[Recorded data]
--------------------------------

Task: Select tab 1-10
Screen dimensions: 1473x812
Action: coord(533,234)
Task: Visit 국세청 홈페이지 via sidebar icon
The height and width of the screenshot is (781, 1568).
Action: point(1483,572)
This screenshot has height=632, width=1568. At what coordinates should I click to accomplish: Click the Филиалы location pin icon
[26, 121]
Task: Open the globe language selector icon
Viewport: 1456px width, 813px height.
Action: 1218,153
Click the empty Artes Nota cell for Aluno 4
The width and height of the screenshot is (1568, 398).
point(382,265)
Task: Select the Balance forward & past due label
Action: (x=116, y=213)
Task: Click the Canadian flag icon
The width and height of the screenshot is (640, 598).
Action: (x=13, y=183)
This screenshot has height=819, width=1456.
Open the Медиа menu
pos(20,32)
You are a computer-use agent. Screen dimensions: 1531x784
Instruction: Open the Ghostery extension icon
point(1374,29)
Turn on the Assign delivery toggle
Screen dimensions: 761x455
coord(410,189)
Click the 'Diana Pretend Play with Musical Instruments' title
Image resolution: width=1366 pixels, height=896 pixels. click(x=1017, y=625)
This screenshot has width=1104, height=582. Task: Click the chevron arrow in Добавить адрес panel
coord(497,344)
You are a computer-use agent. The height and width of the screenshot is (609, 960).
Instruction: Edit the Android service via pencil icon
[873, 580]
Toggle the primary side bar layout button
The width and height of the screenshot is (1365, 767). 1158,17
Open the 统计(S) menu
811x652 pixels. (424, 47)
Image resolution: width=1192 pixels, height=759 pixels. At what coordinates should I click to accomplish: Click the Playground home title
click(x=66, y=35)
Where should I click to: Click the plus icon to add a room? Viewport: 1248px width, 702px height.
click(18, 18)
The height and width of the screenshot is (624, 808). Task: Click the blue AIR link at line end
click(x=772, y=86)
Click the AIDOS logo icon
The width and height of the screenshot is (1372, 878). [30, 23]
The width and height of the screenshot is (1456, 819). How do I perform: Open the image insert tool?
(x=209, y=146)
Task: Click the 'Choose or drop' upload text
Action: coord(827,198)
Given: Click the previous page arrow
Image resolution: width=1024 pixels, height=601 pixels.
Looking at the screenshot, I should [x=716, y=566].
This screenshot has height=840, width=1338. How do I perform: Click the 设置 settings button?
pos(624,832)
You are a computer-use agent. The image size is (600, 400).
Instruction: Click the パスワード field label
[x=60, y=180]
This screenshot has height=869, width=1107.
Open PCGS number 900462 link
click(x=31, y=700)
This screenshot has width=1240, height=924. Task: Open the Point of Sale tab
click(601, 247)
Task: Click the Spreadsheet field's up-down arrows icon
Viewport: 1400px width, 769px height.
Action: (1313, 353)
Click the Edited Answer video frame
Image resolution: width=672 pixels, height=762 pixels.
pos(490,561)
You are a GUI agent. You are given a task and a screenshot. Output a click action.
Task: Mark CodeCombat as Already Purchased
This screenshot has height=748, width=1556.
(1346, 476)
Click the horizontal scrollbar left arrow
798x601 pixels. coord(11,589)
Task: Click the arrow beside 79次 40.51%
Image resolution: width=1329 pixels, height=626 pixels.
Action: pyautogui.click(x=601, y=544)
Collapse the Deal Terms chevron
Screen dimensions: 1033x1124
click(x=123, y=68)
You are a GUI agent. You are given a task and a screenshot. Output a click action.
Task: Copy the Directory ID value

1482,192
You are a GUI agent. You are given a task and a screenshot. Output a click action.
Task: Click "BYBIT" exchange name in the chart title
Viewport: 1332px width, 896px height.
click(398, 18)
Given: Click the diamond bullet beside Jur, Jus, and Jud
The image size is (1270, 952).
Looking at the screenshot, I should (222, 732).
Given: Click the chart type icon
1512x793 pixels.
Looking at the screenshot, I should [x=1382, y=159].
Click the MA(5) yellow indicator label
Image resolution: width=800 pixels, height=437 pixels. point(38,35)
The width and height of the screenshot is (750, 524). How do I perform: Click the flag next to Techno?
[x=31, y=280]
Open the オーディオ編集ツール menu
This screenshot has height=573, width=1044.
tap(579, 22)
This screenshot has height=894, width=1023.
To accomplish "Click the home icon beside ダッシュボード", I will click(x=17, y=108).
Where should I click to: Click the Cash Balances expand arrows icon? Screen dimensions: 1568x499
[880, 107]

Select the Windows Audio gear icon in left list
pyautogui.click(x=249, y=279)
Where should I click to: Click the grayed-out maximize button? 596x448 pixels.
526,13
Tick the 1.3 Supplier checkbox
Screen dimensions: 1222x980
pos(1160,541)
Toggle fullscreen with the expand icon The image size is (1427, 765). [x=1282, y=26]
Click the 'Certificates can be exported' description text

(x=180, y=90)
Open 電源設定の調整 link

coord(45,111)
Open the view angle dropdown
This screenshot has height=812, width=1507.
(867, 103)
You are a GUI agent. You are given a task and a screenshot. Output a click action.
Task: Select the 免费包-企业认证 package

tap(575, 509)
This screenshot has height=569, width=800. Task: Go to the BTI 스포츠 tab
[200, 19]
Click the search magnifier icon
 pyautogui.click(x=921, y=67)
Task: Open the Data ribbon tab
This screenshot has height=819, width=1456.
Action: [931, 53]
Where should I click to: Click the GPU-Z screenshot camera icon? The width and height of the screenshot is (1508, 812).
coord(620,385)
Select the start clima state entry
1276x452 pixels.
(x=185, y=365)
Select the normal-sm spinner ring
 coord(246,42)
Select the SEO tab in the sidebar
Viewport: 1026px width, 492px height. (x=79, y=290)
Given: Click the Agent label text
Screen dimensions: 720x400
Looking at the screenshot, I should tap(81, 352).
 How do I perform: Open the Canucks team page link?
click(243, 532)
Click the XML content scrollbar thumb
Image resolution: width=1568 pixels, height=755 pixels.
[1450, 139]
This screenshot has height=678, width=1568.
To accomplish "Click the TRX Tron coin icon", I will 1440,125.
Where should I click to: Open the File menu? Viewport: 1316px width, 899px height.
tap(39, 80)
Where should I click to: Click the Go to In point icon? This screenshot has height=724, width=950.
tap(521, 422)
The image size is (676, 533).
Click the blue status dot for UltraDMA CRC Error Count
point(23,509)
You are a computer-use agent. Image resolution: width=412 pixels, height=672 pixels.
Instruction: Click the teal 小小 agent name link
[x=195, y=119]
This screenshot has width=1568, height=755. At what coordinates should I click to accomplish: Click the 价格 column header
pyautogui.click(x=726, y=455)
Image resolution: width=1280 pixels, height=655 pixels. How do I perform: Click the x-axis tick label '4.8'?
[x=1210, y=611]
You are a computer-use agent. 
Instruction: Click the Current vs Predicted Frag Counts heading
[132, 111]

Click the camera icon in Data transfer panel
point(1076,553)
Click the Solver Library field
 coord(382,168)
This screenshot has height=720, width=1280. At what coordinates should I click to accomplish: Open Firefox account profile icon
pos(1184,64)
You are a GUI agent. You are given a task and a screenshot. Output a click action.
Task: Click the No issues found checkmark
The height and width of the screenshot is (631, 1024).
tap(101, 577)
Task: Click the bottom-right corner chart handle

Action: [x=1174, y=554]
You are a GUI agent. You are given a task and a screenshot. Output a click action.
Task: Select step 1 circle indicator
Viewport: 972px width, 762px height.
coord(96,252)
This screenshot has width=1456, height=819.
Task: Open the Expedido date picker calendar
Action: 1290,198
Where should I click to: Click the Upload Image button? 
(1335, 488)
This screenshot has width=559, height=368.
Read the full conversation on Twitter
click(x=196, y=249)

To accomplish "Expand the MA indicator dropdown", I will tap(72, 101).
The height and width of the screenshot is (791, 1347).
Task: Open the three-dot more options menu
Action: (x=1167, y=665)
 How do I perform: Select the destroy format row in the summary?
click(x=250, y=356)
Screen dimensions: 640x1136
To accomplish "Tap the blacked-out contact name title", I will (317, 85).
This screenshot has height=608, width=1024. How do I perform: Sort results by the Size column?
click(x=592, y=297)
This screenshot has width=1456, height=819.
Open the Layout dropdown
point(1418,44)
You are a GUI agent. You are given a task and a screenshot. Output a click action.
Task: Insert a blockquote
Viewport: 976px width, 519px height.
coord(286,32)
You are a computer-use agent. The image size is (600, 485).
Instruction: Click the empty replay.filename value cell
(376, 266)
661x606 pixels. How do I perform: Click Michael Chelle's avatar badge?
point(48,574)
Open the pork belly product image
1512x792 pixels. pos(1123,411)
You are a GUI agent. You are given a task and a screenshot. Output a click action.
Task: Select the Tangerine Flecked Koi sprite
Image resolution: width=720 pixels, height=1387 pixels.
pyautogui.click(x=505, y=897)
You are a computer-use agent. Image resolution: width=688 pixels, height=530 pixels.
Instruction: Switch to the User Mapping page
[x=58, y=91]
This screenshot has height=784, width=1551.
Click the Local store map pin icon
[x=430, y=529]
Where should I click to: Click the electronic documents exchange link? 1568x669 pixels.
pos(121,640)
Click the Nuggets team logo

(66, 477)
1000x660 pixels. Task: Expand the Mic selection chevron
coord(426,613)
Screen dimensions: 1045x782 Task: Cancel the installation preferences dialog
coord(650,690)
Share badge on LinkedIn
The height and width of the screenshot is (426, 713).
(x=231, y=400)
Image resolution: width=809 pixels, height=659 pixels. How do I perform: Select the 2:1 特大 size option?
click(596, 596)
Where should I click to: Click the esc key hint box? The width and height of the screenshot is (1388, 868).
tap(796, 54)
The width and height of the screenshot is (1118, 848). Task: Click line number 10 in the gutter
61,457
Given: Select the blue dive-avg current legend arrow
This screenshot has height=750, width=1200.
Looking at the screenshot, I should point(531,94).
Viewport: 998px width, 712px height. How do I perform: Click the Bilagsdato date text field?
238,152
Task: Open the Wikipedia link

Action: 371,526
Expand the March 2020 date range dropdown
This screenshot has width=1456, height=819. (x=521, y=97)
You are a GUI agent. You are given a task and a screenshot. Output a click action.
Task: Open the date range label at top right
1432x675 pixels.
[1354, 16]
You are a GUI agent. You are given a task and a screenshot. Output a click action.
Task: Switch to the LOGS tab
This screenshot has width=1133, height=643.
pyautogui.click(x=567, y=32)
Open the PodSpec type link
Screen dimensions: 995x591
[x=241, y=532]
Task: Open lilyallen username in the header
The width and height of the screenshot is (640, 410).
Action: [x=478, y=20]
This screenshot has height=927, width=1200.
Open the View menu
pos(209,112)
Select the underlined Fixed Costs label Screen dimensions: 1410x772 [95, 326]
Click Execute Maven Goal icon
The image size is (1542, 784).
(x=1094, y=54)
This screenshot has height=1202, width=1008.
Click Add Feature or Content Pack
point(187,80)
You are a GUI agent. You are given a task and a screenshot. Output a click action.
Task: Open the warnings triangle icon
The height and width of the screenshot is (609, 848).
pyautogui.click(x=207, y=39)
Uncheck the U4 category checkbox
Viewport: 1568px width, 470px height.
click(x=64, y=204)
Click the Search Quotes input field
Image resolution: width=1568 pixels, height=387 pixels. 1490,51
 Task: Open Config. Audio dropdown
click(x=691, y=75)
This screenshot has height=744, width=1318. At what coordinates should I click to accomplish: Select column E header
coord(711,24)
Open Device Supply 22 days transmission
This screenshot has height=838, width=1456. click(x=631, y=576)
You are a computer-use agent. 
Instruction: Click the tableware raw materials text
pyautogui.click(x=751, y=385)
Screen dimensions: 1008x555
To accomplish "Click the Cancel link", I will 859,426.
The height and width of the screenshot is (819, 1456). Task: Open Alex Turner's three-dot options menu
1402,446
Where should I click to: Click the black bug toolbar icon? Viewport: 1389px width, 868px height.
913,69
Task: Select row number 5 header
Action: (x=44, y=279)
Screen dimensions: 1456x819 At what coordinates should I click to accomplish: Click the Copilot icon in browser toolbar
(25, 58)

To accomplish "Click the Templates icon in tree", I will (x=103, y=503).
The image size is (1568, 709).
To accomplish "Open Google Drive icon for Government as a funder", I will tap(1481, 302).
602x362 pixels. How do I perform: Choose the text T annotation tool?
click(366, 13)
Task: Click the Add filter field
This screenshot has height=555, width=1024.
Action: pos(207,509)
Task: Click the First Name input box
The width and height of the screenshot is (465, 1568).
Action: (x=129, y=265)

--------------------------------

WHAT THIS TASK INVOLVES: Retype the rows verbatim, from the start of the rows up to and including the line that contains "Action: point(1483,572)".

RESULT FOR THIS EXERCISE:
Task: Select tab 1-10
Screen dimensions: 1473x812
Action: coord(533,234)
Task: Visit 국세청 홈페이지 via sidebar icon
The height and width of the screenshot is (781, 1568).
Action: point(1483,572)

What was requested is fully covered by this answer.